Hi hab hier eine Aufgabe und ich soll, ein Programm so programmieren das es auch Umlaute schreibt. Weis jemand bescheid


----------



## Chri$ (20. Mai 2004)

Such unter Google nach einer ASCII Tabelle


z.B. für ein  "Ä" schreibt man (in Hexadezimal)

```
cout<< "\x8E";
```


----------



## markuslala (20. Juni 2004)

Kann man den Borland Compiler irgendwie dazu bringen Umlaute gleich durch den entsprechenden ASCII-Wert zu erstezen?


----------



## Alien (15. September 2004)

Es kann doch echt nicht angehen, dass das nur über Hex-Codes geht. Bei PHP geht das ganze mit setlocale, sprich man stellt den charset ein, also beispielsweise UTF-8. Geht das bei C++ nicht?

Ich hab da auch schon in diversen Referenzen nachgeschaut, aber die sind eigentlich alle englisch, und da steht zu umlauten halt nichts...


----------



## Beichtpfarrer (15. September 2004)

Für Konvertierung zwischen Windows-Strings und Dos gibt es zwei Funktionen (gibt natürlich noch mehr, aber um mal 2 nicht obsolete und brauchbare zu nennen):
CharToOem -> WindowsString in DosString umwandeln
OemToChar -> DosString in WindowsString umwandeln

also zb


```
char x[] = "häi, ich händle mit umlauten...";
CharToOem(x,x);
cout << x << endl;
```

Natürlich wieder nur WinAPi glaub...


----------



## Alien (15. September 2004)

Danke! Das , aber trotzdem nicht genau das was ich gesucht habe.

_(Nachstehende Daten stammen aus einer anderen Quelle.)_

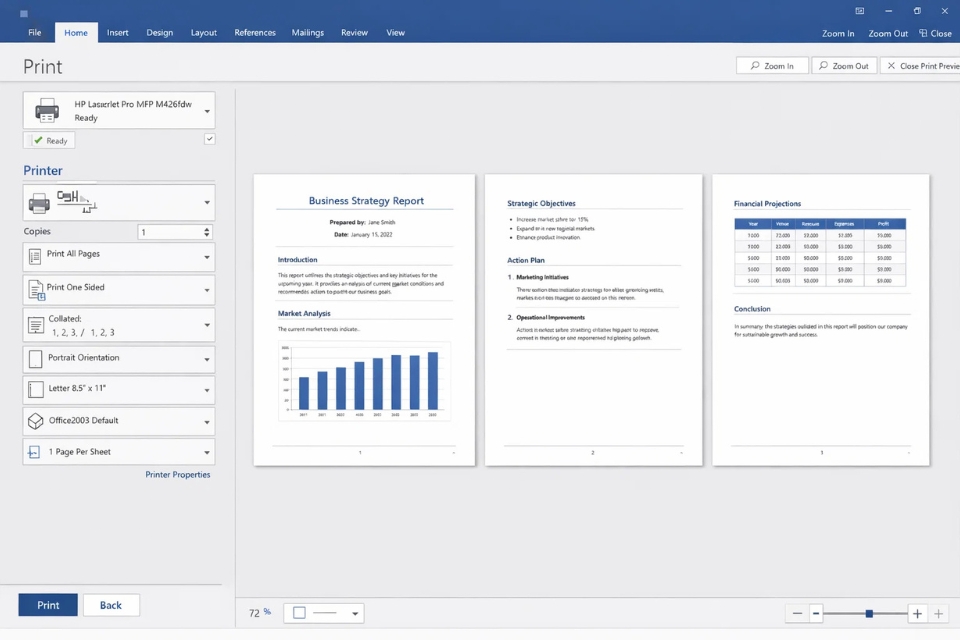Select the 1 Page Per Sheet icon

Ich hätte das eigentlich gerne so, dass ich in meine cout ausgabe einfach meine Umlaute eintippen kann, ohne dass ich da vorher ne String-Umwandlung machen muss...


----------



## Xodery (9. November 2006)

Hi!
wenn ich umlaute brauch, dann tipp ich den hexadezimal-code einfach ins numerische tastenfeld bei gedrückter alt-taste ein. das geht (wenn man den hexadezimal-code weiß ) schön einfach und schnell. also für ein "ä" z.b.: [Alt]+0132 .
dann wird irgend ein seltsames zeichen im quellcode angezeigt. wenn du dein prog dann kompilierst wird es als "ä" dargestellt.
falls du das meinst...

xodery


----------